Tsuya. She’s obsessed with Tsuya. Anything that has to do with her would get her interest. “I spoke to Tsuya personally. She gave me a personal mission to complete. If you end me here, you’ll never know her plan.”
Relinquished stopped moving at that point, then slowly smiled. “It seems… you are not lying. How interesting. And what makes you think I couldn’t squeeze it out of you?”
At her words, I felt the very air around me constrict, crushing me inwards. Occult pulsed around me and I felt a third connection.
Pain like nothing I’ve ever felt in my life seared through my mind and body. It felt like every single cell in my body had been ripped out, crushed and left to burn for half an eternity before being reassembled, and ripped apart all over again in the opposite direction. My mind was splattered against a wall, a needle in each inch, somehow still alive in the very pit of hell itself.
It faded off, and I had no idea how much time had actually passed. I found myself on the ground, twitching. Both in the real world and the digital one. Drakonis was there, he’d flipped me on my back at some point, hands shaking my shoulders. He was saying something, but the distant memory of pain was making it all a blur.
A distant part of my mind found it odd that I was still alive in the physical world. It was nice to know he hadn’t yet slit my throat.

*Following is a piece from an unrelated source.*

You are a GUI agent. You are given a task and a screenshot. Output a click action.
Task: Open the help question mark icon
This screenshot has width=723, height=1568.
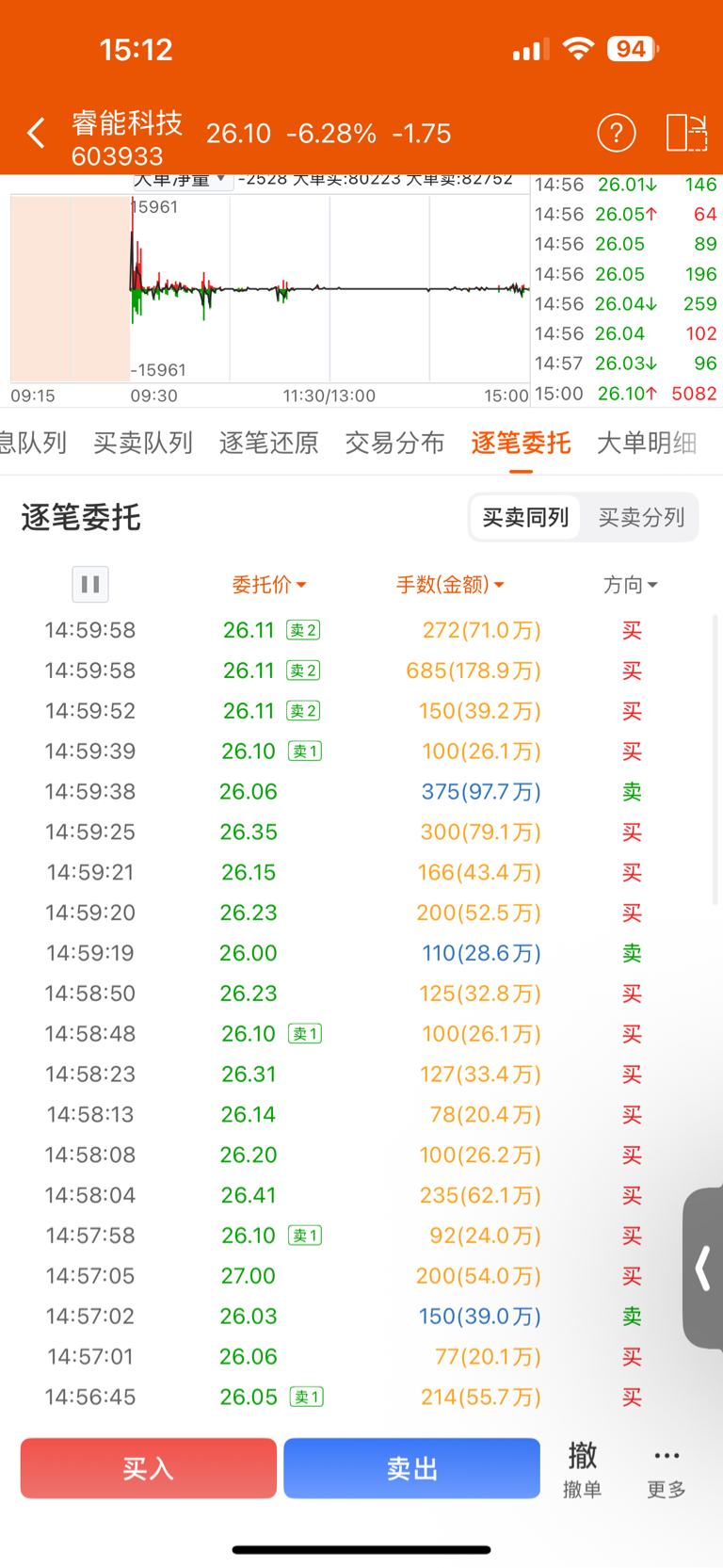(x=617, y=134)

In the digital world, Relinquished gave a deep smile as I coughed and rolled on my stomach. “When my tools fail me, this is how I discipline them. Pain, it turns out, is universal. And there are so many ways to inflict it. How long would you last, Winterscar? A second? A day? A month? Years perhaps?”
I couldn’t speak. My mind was still scrambled. I had to do something. I don’t remember what, but it was important. Gauntleted hands came into view, mine. I pushed myself up.
I remember. I had to escape. And to escape, I had to find the unity fractal and… destroy it? Erase it? How would I even know to do that? Later. I could deal with that later.
Right now, I needed to say something to get her not to do that again. Anything but that. “Not… very.. godlike of you.” I croaked out. “Where’s the fun in that? Having to torture a mortal for information instead of winning it through a more fitting victory? If you're afraid of losing, then that means it's possible for a god to lose, and gods don't lose. Which makes you no god at all.”
She laughed, “Your little desperate attempts to hold onto your life amuse me.”
“I didn’t hear a no.” I hissed back, fully getting on my feet. “One game. All or nothing.”
Violet eyes watched me, then, she rose from the throne and took light steps down the stairs. She was far taller than I was, the long white flowing dress she wore faded off into data. The silver crown above followed her down.
A table appeared, and within it the familiar black and white chessboard I’d seen a few times over in books and old movies.
And rising from those spaces were black and white geometric pieces, perfectly cut and waiting in a line.